» **Task requirements**:
A – Condense the paragraph of the Paro Anand biography that opens "Paro Anand is an Indian author" into a bulleted list, keeping its main facts.
B – Extend the Paro Anand biography, starting right after its final sentence.

Supplied passage Start Marker

Paro Anand is an Indian author of books for children, young adults and adults including novels, short stories and plays.She did her Bachelor's in Sociology from Miranda House, University of Delhi. She won the Sahitya Akademi Bal Sahitya Puruskar in 2017 for her anthology Wild Child and Other Stories (now published as "Like Smoke: 20 Teens 20 Stories"). She has spoken about and written extensively on children's literature in India. She headed the National Centre for Children's Literature at the National Book Trust India, the apex body for children's literature in India. She also runs a podcast on Hubhopper called Literature in Action, and was an invitee to the India Conference at the Harvard Business School in 2018.

== Writing ==
In an interview with The Hindu, Anand said that she was working as a drama teacher when she realized that there were not many Indian works for Indian students to adapt. "There were only very archaic or Western scripts for performance. I couldn’t find the kind of plays I wanted to do with today's Indian children, so I started writing them and then found there weren’t many storybooks that fitted my brief either. So I started writing those."

Supplied passage End Marker
Data Start Marker

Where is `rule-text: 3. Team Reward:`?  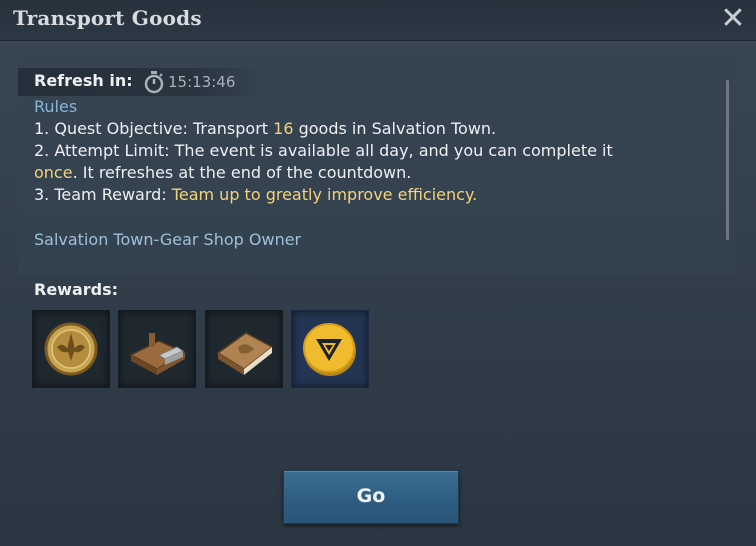
rule-text: 3. Team Reward: is located at coordinates (103, 194).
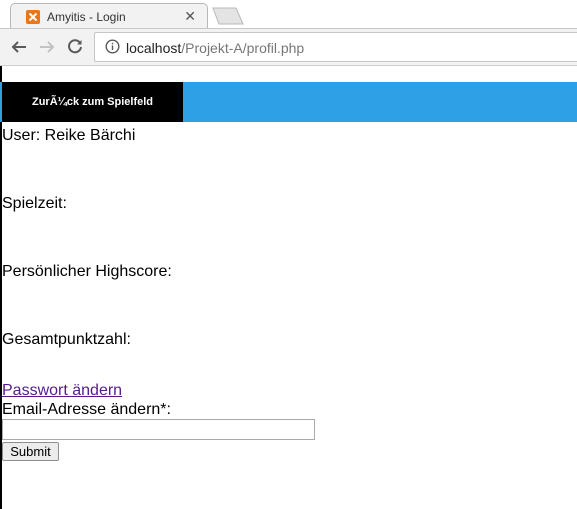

Data End Marker

» **Responses per task**:
A –
- Indian author of novels, short stories and plays for children, young adults and adults
- Bachelor's in Sociology from Miranda House, University of Delhi
- Won the Sahitya Akademi Bal Sahitya Puruskar in 2017 for the anthology Wild Child and Other Stories, now published as "Like Smoke: 20 Teens 20 Stories"
- Has spoken and written extensively on children's literature in India
- Headed the National Centre for Children's Literature at the National Book Trust India, the apex body for children's literature in India
- Runs the podcast Literature in Action on Hubhopper
- Was invited to the India Conference at the Harvard Business School in 2018

B –
Anand's writing covers topics such as communal hatred, failure, sexual abuse and being different, and is often intended for a young audience.

== Translations ==
Anand's book No Guns at My Son's Funeral made it to the IBBY Honors List of 2006 and has been translated into Spanish and German.

== Awards and recognitions ==
Anand won the National Sahitya Akademi Bal Sahitya Puraskar in 2017 for her collection of short stories, Wild Child and Other Stories (now published as "Like Smoke: 20 Teens 20 Stories"). In 2019, she was conferred the Kalinga Karubaki Award of the Kalinga Literary Festival.